(Source records)
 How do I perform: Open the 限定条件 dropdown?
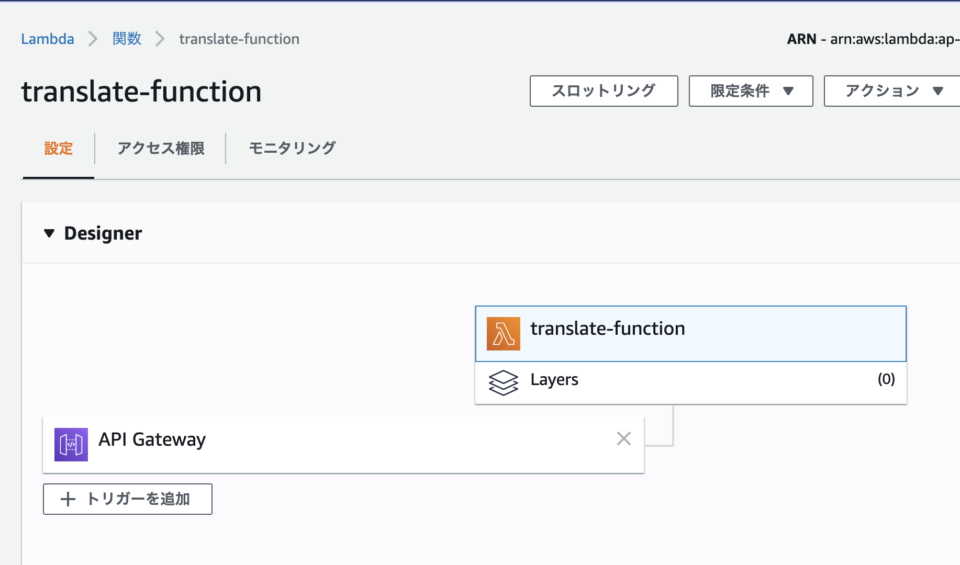click(x=751, y=91)
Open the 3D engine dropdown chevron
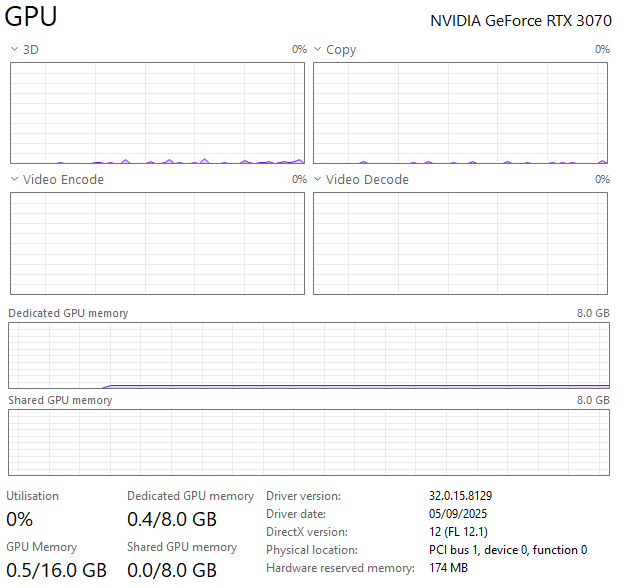630x588 pixels. pyautogui.click(x=14, y=49)
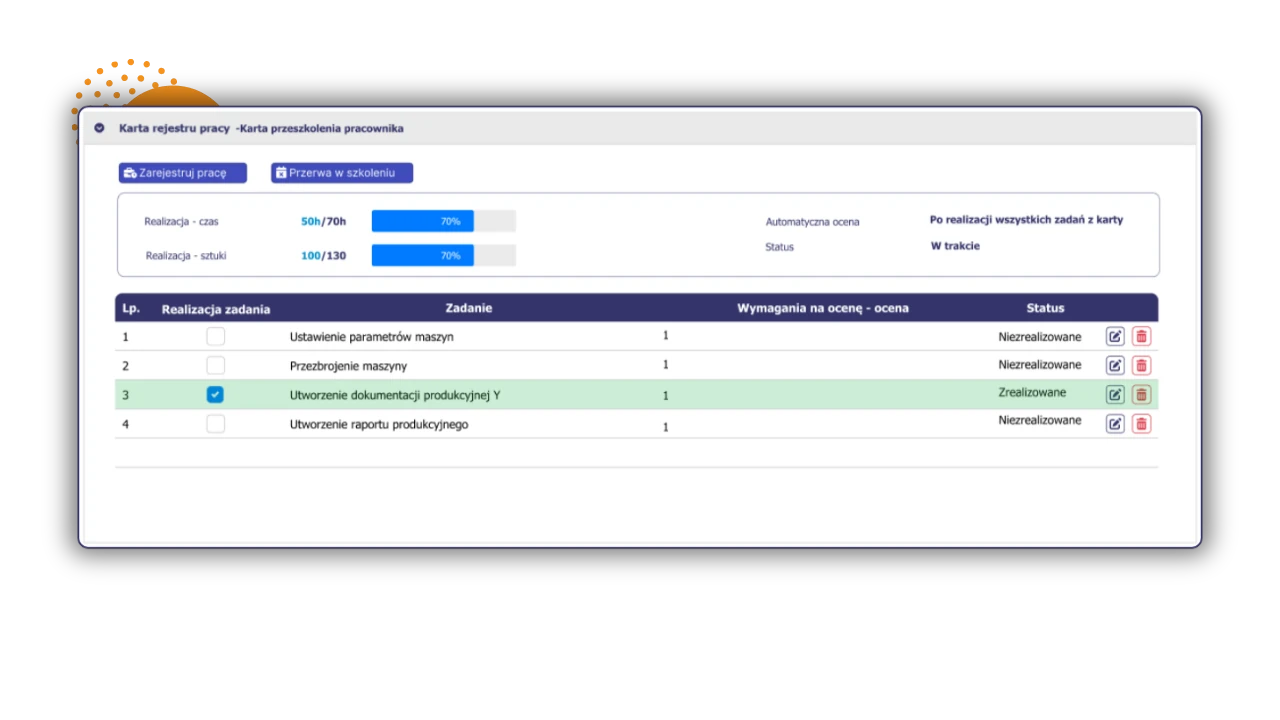The height and width of the screenshot is (720, 1280).
Task: Click the Realizacja - czas progress bar
Action: tap(443, 221)
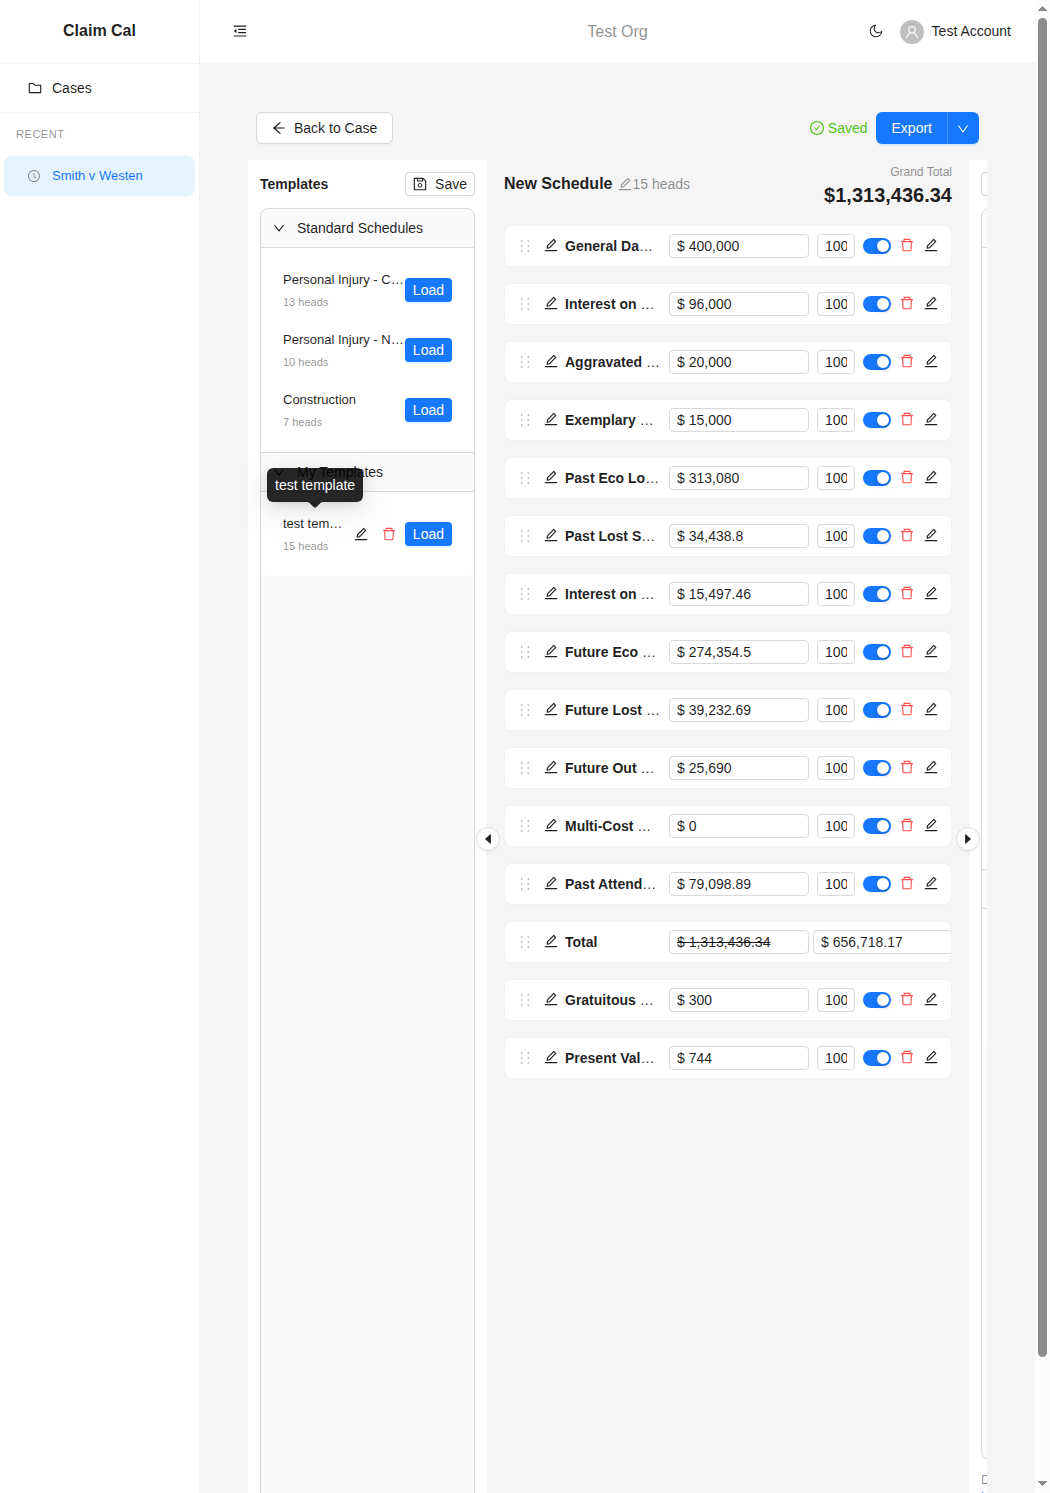Turn off the Gratuitous row toggle
The height and width of the screenshot is (1493, 1050).
pyautogui.click(x=876, y=999)
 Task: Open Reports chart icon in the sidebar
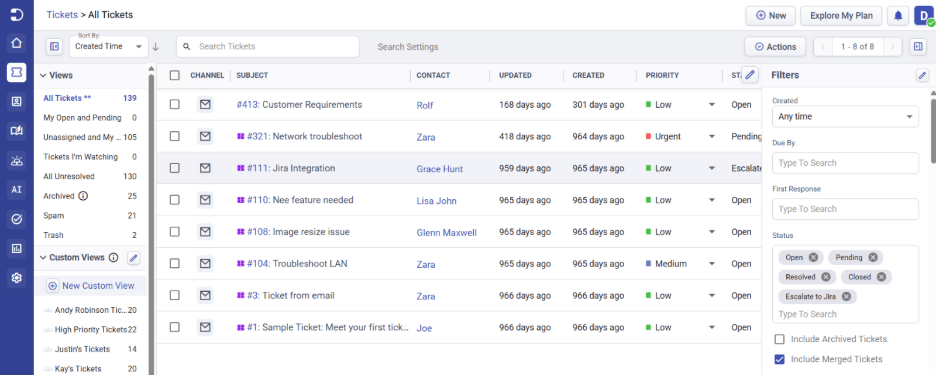click(17, 248)
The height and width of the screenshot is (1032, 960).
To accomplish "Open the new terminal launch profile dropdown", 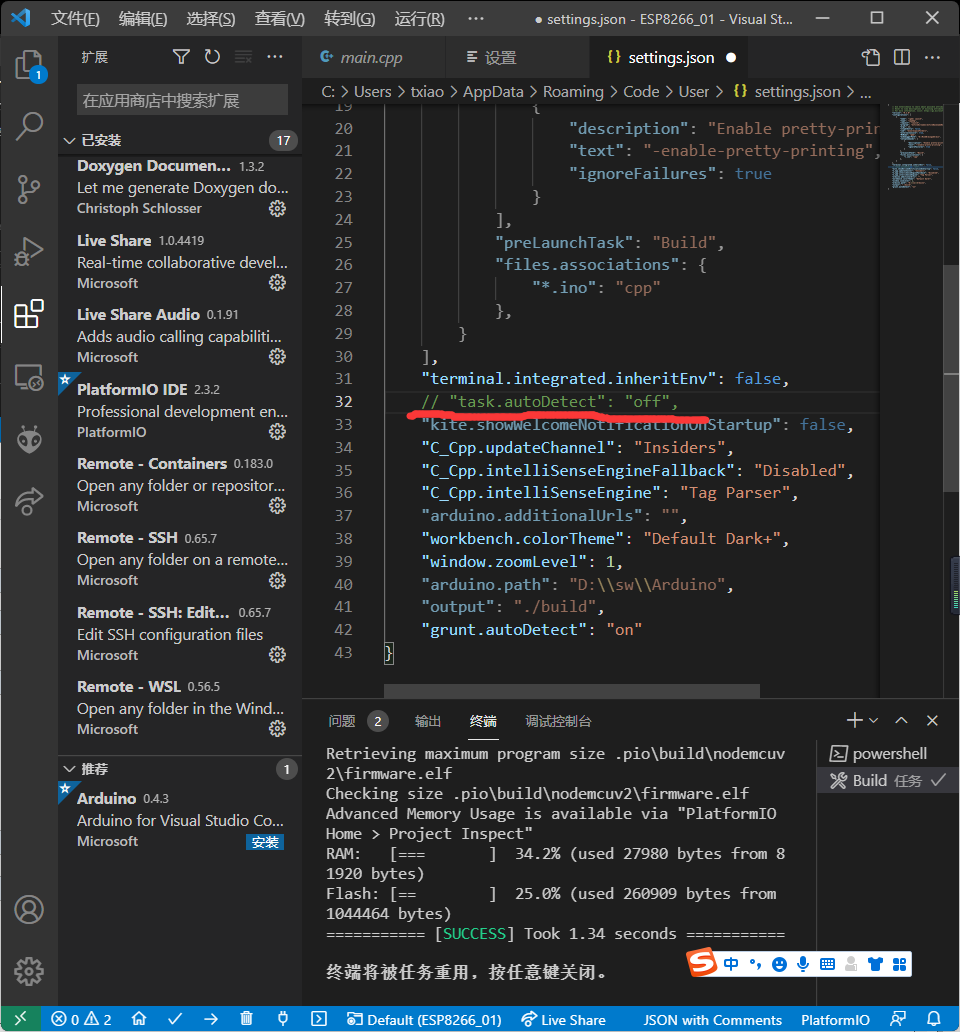I will 874,720.
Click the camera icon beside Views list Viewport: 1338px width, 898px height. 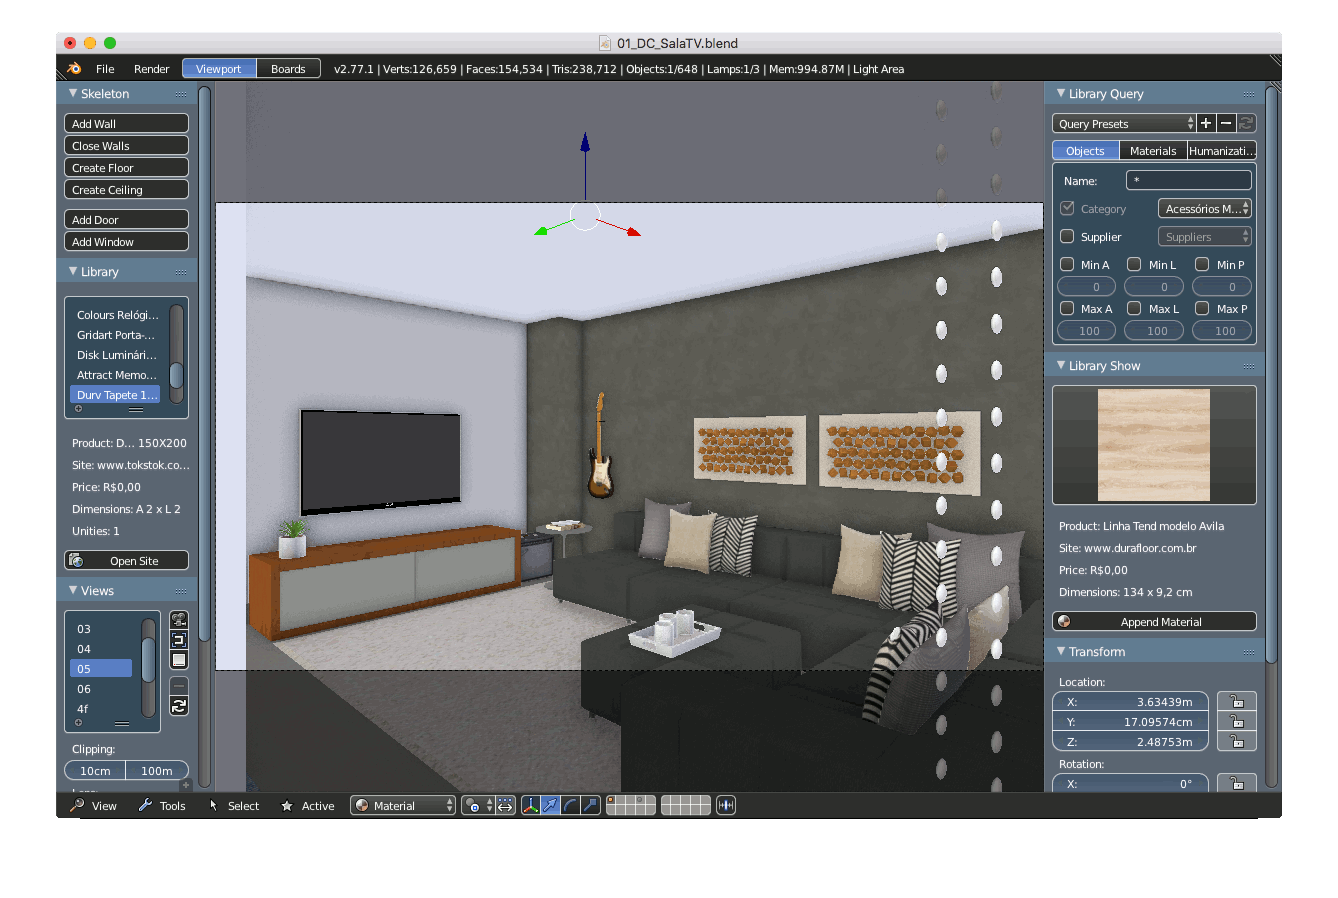pyautogui.click(x=179, y=620)
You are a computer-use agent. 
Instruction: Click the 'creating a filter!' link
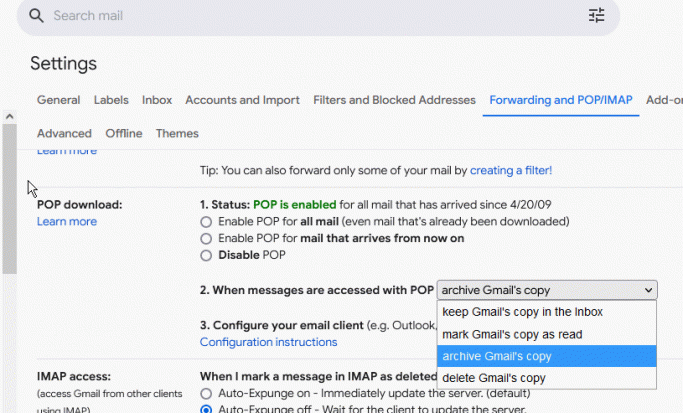(x=510, y=171)
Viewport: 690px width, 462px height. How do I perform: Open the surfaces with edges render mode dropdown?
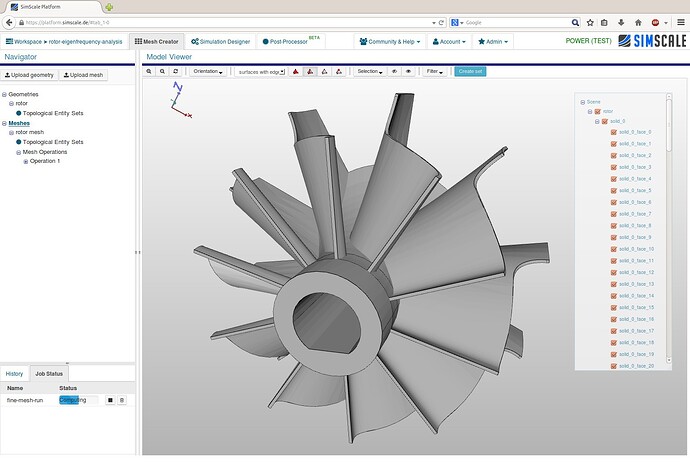pos(261,72)
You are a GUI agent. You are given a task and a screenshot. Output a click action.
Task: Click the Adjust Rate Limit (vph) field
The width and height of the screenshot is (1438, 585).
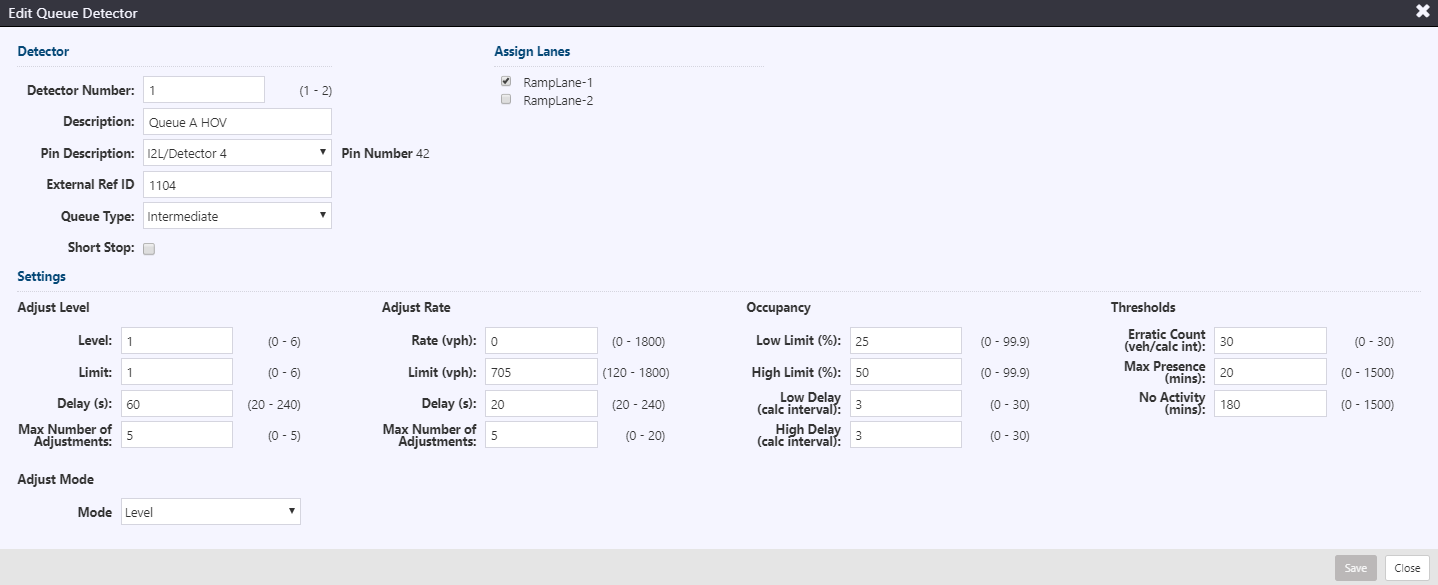point(541,372)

(TASK DIRECTIONS) For this answer, return word for word the lines from the first line of the records through the line containing "The height and width of the screenshot is (1032, 960).". Omit the pictures.

(TASK RESPONSE)
 How do I perform: Open the 限定条件 dropdown?
click(x=751, y=91)
Open the 3D engine dropdown chevron
630x588 pixels. pyautogui.click(x=14, y=49)
The height and width of the screenshot is (720, 1280).
Task: Click the Realizacja - czas progress bar
Action: tap(443, 221)
Turn off the Gratuitous row toggle
The height and width of the screenshot is (1493, 1050).
pyautogui.click(x=876, y=999)
 Task: Open Reports chart icon in the sidebar
click(17, 248)
The height and width of the screenshot is (1032, 960).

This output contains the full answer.